Namun, penumpang tetap harus memenuhi protokol bukti kesehatan, bisa berupa surat hasil negatif tes polymerase chain reaction (PCR) yang berlaku tujuh hari, bukti tes rapid yang nonreaktif, atau setidaknya surat keterangan bebas gejala influenza dan penyakit sejenisnya.
Saat ini, kata Joni, hanya 22 persen dari total volume perjalanan kereta reguler KAI yang bisa diaktifkan. Jumlah itu setara pengoperasian sekitar 113 perjalanan dari total 532 kereta reguler KAI. Operasional tersebut pun masih bertumpu pada rute jarak dekat dan kereta rel listrik kawasan Jakarta dan sekitarnya. “Masih dominan kereta perkotaan, seperti Kota Bandung – Cicalengka, hanya yang pendek-pendek dulu,” ucapnya.

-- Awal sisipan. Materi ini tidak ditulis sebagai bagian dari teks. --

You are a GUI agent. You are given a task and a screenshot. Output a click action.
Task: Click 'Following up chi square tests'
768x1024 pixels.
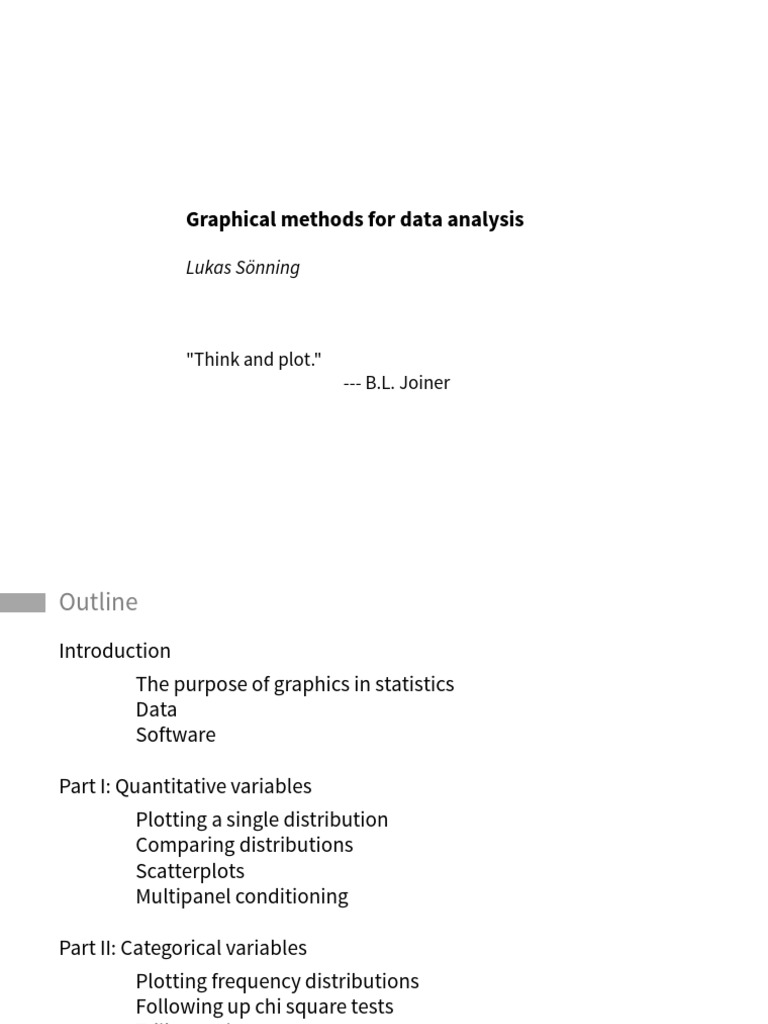point(265,1006)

Adapun rute jarak jauh seperti Jakarta-Yogyakarta dan Jakarta-Surabaya masih dilayani kereta ekonomi dan kereta public service obligation (PSO) yang tiketnya disubsidi pemerintah. Hasil penjualan segmen tersebut, dia melanjutkan, belum akan signifikan mendongkrak pendapatan.
Direktur Utama PT KAI, Didiek Hartyanto, memproyeksikan lonjakan penumpang kereta rel listrik (KRL) mulai hari ini. Pasalnya, banyak karyawan kantor publik yang mulai kembali bekerja di kantor. “Ini hari pertama instansi pemerintah dan swasta menerapkan work from office,” katanya, akhir pekan lalu.
Meski mengantisipasi fasilitas kesehatan seperti face shield dan konter penjualan masker, Didiek mminta dukungan pemerintah untuk mengendalikan suplai dan demand, agar penumpang tidak menumpuk pada jam sibuk.
Adapun Ketua Forum Perkeretaapian Masyarakat Transportasi Indonesia, Aditya Dwi Laksana, mengatakan tingkat permintaan tak akan pulih jika kewajiban rapid dan PCR tetap dibebankan ke penumpang. Saat ini, menurut dia, operator kereta sudah menerapkan protokol kesehatan yang sangat ketat, mulai dari pemisahan kursi berdasarkan umur, anjuran penggunaan pakaian lengan panjang, hingga isolasi penumpang yang sakit atau suhu badannya melebihi 37,3 derajat celsius.
“Biaya perjalanan jadi berkali lipat karena dokumen kesehatan, otomatis penumpang menahan bepergian. Demand sulit untuk pulih,” ucapnya kepada Tempo.